# Directions
When a line of the records contains "target", copy it.

# Input records
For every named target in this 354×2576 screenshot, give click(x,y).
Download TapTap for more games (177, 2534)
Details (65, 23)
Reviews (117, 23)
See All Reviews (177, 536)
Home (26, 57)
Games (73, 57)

* * *

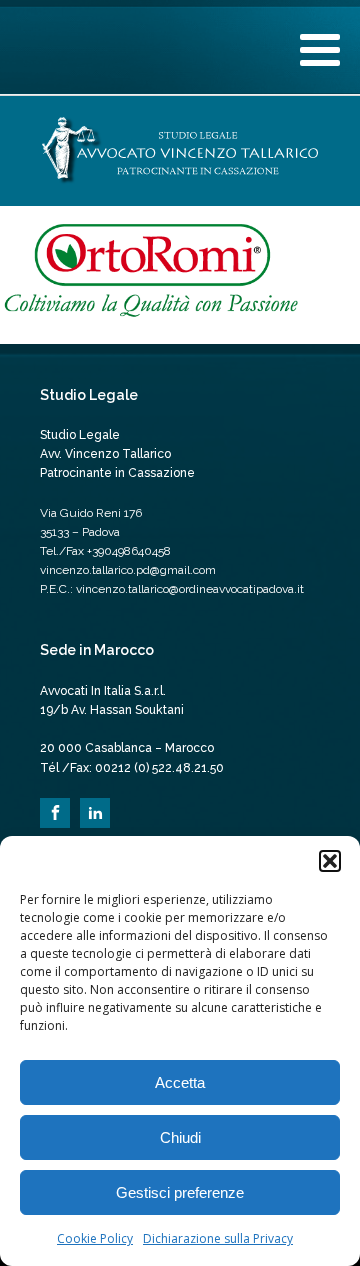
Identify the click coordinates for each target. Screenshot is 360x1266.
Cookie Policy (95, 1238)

# Worked solution
For every named target in this 354×2576 screenshot, give click(x,y).
Identify the click coordinates for each target. Screenshot is 360x1266.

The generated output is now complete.